Impacts positifs - Opportunités

Impacts négatifs - Menaces

• Placerait les distributeurs dans une meilleure position de négociation vis-à-vis de leurs clients habituels (affichage notamment) et leur permettrait de mieux optimiser le rapport coût/efficacité en fonction des budgets.

• Permettrait de toucher plus facilement et à meilleur coût des populations difficilement atteintes par l'affichage (réseau lâche en Province : coût au contact utile élevé). Permettrait, mieux que d'autres médias, de toucher les 40% de français qui ne vont jamais au cinéma et les segments de population qui sous-consomment le cinéma mais sur-consomment la télévision (CSP-, provinciaux, adultes).

• Accélération de la montée en puissance pour les films sortis sur de petites combinaisons et bénéficiant d'un succès « surprise ».

• Intérêt des chaînes thématiques et cinéma pour cibler en fonction du genre des films.

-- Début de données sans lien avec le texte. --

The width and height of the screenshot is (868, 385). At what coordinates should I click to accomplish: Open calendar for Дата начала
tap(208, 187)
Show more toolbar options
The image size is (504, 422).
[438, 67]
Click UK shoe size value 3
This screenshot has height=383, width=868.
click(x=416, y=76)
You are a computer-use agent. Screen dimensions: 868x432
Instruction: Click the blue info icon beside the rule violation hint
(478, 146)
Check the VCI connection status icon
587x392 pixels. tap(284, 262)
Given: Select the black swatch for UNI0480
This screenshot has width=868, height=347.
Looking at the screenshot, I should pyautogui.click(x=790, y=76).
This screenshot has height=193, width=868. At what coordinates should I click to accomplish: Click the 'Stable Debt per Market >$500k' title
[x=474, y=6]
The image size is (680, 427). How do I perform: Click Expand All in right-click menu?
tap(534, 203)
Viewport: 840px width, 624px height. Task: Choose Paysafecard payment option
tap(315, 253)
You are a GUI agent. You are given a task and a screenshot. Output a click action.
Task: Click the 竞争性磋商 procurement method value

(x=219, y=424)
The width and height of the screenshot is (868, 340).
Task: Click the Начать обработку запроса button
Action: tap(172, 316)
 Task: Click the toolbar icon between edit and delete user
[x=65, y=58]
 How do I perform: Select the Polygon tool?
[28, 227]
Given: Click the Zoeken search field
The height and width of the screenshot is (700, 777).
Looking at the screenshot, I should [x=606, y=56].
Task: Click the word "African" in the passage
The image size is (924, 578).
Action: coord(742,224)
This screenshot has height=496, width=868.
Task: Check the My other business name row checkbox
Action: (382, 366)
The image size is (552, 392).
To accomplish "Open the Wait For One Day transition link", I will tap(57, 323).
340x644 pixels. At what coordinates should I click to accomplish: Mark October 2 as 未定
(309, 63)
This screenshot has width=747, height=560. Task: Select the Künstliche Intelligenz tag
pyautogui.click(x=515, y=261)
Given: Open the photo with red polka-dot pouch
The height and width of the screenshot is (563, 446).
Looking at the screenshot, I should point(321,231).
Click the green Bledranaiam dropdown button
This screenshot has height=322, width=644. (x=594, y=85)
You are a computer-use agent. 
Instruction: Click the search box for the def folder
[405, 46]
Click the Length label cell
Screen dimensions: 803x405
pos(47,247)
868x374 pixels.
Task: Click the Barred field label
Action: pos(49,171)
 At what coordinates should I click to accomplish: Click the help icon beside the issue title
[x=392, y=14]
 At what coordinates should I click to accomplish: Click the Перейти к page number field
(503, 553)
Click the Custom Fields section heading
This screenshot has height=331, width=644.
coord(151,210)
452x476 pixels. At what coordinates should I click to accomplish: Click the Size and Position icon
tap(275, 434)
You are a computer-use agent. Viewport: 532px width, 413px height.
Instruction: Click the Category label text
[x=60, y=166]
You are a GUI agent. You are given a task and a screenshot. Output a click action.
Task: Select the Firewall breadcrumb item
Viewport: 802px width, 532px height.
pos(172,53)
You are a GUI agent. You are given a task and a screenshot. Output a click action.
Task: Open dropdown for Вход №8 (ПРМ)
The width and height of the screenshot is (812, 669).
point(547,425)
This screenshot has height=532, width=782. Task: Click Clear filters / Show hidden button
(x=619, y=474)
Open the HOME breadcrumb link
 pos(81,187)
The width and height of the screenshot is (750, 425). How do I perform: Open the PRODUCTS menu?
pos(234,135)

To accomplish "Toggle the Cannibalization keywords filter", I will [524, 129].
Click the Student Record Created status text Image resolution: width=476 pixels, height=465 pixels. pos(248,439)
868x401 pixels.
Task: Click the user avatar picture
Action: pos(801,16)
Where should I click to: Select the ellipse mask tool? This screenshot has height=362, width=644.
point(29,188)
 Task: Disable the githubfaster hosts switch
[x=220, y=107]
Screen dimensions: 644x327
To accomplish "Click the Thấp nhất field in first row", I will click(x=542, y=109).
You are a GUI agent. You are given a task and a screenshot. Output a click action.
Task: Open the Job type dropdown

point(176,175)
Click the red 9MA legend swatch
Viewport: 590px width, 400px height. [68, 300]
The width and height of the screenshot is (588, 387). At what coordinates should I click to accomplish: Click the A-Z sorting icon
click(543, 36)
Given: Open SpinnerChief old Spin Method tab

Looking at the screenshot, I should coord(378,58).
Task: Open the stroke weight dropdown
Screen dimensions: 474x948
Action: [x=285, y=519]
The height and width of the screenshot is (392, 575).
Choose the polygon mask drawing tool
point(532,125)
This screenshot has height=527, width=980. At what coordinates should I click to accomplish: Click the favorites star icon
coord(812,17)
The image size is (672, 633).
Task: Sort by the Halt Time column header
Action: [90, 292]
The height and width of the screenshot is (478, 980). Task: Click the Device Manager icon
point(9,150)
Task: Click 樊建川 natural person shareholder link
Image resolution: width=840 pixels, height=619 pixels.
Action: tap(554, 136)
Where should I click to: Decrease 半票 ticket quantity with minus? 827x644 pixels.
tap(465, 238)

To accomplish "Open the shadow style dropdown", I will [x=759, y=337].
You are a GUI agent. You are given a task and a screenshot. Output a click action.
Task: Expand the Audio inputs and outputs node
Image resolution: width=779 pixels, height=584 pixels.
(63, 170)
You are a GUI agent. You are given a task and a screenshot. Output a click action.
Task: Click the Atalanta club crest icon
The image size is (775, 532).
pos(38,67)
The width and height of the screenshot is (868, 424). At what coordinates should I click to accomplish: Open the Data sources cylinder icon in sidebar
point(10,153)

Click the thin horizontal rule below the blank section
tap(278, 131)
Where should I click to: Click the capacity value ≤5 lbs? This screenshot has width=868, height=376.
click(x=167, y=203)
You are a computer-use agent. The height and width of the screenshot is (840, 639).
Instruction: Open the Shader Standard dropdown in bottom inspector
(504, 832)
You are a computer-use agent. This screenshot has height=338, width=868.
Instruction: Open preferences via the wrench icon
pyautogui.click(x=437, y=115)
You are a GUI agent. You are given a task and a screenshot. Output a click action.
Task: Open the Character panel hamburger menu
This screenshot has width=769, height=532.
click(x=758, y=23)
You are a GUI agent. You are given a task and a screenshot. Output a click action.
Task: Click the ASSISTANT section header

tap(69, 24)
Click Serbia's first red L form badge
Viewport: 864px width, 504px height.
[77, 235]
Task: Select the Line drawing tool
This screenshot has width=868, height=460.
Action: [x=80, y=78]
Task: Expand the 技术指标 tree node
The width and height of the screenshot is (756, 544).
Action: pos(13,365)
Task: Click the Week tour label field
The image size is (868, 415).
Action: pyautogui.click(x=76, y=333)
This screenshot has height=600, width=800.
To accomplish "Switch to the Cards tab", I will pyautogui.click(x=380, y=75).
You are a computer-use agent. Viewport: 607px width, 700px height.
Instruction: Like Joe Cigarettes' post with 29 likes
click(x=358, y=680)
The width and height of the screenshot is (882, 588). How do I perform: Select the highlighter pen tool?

• Risque de discrimination et d'abus de position dominante de la part des chaînes de télévision (également coproductrices voire distributrices de films).

• Explosion des dépenses marketing et détérioration de la rentabilité.

• Augmentation de la vitesse de rotation.

• Concentration de l'offre et du marché autour d'un plus petit nombre de films.

• Marginalisation des films français et des films indépendants.

• Il serait moins coûteux de conserver et renforcer les obligations de promotion gratuite du cinéma dans les cahiers des charges des chaînes, notamment publiques.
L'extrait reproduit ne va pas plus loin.